En observant les traditions religieuses, ce sont surtout les atmosphères, les sonorités, les temps et le rapport fascinant aux choses invisibles qui ont animé ma curiosité. En partant de ce que l’humanité pratique de communications avec l’invisible sans lesquelles, il me semble, les peuples ne pourraient supporter leur existence réelle, je me suis procuré lors de la mise en œuvre du premier carnet de voyage, outre la recherche dans les domaines du colonialisme, de l’esclavage, et des mythes amérindiens, un autre terrain de d’investigation. Une grille supplémentaire qui concernait la famille, j’ai tenté de traiter le rapport entre un père et une fille, la situation d’une mère disparue, etc… Parallèlement, en approchant le rapport à la famille, je touchais à l’abandon, à l’éloignement, à l’indifférence, à l’absence, à la tendresse, au baiser, au cri, à la dispute, aux rôles des hommes et des femmes dans la cellule familiale.
Même si il était facile de le prévoir, le sacré m’a semblé être un domaine extrêmement délicat à approcher et surtout à traduire spectaculairement car il ne peut y avoir une retraduction factice des mystères et des croyances ni d’ailleurs une représentation spectaculaire plausible des images et des actes qui les caractérisent.

Préservation des origines identitaires
En partant du syncrétisme comme conséquence de l’imposition d’un peuple sur un autre, je me suis interrogé sur ce que représentait dans l’histoire le résultat des qualités combatives de l’homme au sein de la collectivité dès lors que l’on touche à ses valeurs premières que sont son cœur, son corps et son esprit.
Nous voyons que l’homme nègre esclave au Brésil a su répondre aux exigences du colonialiste sans pour autant abandonner ses propres valeurs. Nous savons que si nous voulons appréhender la vie dans un souci d’émancipation et de meilleure connaissance de soi, cela se traduit très souvent par la transgression et la remise en question des valeurs et des images imposées sur notre propre personne durant toutes les étapes de notre éducation.
À l’époque de l’esclavage, ces femmes et ces hommes ont su faire mines de correspondre à ce qui leur était imposé ; Ils n’étaient pas question pour eux de se révolter d’une manière fulgurante et désordonnée ; bien au contraire il est probable que cette acceptation affichée et pacifique face à l’humiliation et à la monstruosité, ait donné à leur identité bafouée un espace de préservation et d’éternité.

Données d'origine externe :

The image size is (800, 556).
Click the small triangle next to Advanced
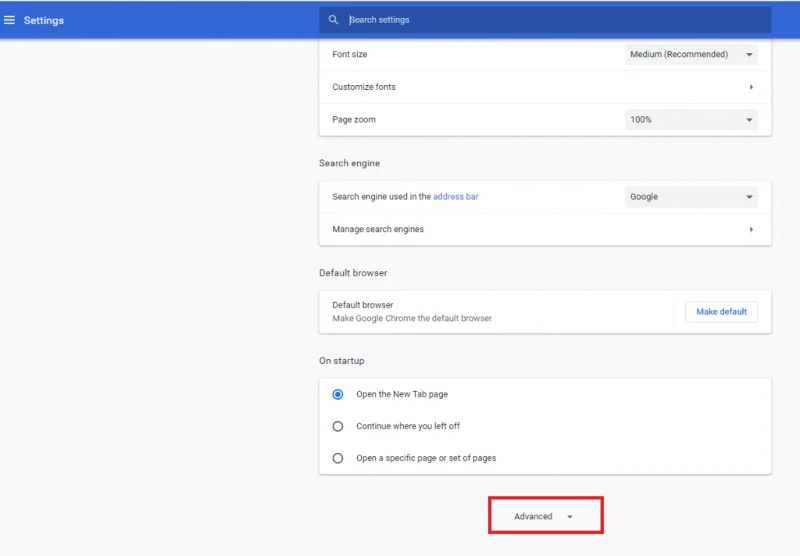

L’affirmation d’une mémoire
En observant la mixité de la société brésilienne, qui est perçue à tord en Europe comme une résolution partielle du racisme, j’ai pu m’apercevoir en plus des inégalités sociales poussées à leur paroxysme, de l’importance des dégâts affectifs, relationnels, existentiels provoqués par les politiques colonialistes du siècle passé. Ainsi, les déchirures familiales ont été nombreuses et dévastatrices. Les pertes de repères générationnels et des origines de lignées provoquées par des séparations et des politiques de déplacements forcées ont eu des conséquences peu louables sur l’évolution sociale et économique du Brésil et ont de cela de grave qu’elles portent en elles une responsabilité incommensurable dans la lente décomposition des ethnies et sociétés tribales africaines.
Sans doute, les pratiques religieuses syncrétiques au Brésil comme les Candomblés ont-elles une vocation spirituelle et politique, symboles des combats passés et avenirs. Manifestement, ces pratiques multiformes extrêmement présentes et proprement contemporaines se définissent comme un facteur de résorption des douleurs du peuple liées à son histoire. Elles représentent dans le même temps le ciment d’une société, l’outil de préservation et de défense d’une mémoire originelle essentielle et indéfectible. Les corps déplacés faisant appel aux esprits ancestraux, jouant le rôle de transmetteurs perpétuant l’imaginaire d’un peuple harcelé sur sa propre terre.